Primo passo: il Ransomware Action Plan che, in linea con le conclusioni dell’incontro convocato dalla Casa Bianca, prevede la possibilità per le autorità di sequestrare o congelare le transazioni finanziarie in criptovalute associate ai crimini informatici, indipendentemente dal Paese di origine.

Secondo passo: il Critical Infrastructure Bill che prevedeva che l’Australian Signals Directorate, la controparte australiana della National Security Agency americana, possa, nei casi più gravi di incidente cyber, attivamente prendendo il controllo della cyber-defence dell’infrastruttura critica colpita.

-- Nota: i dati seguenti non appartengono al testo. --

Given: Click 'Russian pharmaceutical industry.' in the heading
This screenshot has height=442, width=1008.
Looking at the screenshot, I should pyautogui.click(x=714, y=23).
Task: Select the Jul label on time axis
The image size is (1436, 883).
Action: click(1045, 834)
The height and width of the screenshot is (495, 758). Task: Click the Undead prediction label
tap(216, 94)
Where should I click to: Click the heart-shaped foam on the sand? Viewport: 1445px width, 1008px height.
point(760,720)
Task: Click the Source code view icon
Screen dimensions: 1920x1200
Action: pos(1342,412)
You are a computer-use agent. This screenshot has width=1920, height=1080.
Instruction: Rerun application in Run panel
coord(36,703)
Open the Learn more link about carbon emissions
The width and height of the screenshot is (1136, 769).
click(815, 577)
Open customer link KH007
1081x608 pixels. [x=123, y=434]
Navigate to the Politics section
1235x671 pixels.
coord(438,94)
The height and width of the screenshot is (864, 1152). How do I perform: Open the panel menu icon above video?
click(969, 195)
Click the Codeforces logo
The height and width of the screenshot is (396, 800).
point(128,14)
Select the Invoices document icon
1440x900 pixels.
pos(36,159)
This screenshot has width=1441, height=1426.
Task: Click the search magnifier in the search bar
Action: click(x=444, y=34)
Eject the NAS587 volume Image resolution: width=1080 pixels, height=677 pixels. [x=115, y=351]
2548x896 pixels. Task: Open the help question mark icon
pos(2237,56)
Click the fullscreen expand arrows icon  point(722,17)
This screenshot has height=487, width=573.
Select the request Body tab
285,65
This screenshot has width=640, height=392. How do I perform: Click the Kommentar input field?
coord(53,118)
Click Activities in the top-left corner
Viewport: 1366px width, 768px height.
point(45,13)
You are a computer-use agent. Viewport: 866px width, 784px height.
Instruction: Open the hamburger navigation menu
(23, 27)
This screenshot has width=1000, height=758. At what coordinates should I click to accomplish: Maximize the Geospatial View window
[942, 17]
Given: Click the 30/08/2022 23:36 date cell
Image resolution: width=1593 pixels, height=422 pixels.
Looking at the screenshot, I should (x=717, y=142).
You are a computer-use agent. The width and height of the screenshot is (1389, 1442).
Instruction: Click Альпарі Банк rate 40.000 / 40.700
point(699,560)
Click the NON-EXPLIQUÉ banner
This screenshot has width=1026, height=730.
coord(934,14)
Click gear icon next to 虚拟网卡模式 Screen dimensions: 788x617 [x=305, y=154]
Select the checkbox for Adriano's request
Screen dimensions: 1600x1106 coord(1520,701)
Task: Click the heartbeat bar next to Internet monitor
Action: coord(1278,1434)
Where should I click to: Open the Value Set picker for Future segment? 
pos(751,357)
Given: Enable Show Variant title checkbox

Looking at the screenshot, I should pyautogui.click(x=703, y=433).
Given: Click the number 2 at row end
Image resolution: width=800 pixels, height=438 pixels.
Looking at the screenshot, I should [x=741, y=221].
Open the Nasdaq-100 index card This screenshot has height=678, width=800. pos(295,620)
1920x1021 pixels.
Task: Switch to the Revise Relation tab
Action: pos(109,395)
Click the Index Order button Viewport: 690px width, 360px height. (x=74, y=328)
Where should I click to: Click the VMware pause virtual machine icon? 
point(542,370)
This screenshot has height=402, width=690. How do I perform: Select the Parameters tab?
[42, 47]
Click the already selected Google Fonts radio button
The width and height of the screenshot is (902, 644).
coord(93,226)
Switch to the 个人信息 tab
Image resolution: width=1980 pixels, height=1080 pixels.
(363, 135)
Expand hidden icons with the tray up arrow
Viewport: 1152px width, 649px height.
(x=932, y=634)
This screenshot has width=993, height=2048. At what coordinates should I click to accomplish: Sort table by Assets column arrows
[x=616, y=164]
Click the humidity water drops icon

Questa proposta, con le modalità di intervento dell’agenzia e i costi, sta facendo molto discutere. Andrea Chittaro, presidente dell’Aipsa (Associazione italiana professionisti security aziendale), commenta a Formiche.net la proposta australiana guardando anche all’Italia. Lo fa sottolineando “la necessità da parte delle autorità, in casi simili, di avere competenze cyber all’altezza. Serve anche, però, saperle metterle al servizio e in sinergia. Un conto è l’idea di sostituirsi alla gestione dell’infrastruttura critica, e vorrei proprio vedere come fanno in Australia. Altro è l’idea, benvenuta, di mettere al servizio competenze o conoscenze che il privato potrebbe non avere”.

Queste prese di controllo “dovrebbero rappresentare l’ultima spiaggia, laddove non vi fossero altre possibilità, a patto comunque che ci sia un dialogo trasparente sui criteri in base a cui l’agenzia può intervenire, chi dovrà sostenerne i costi, eccetera. Di principio, sono contrario a ‘commissariamenti’ immotivati”, conclude.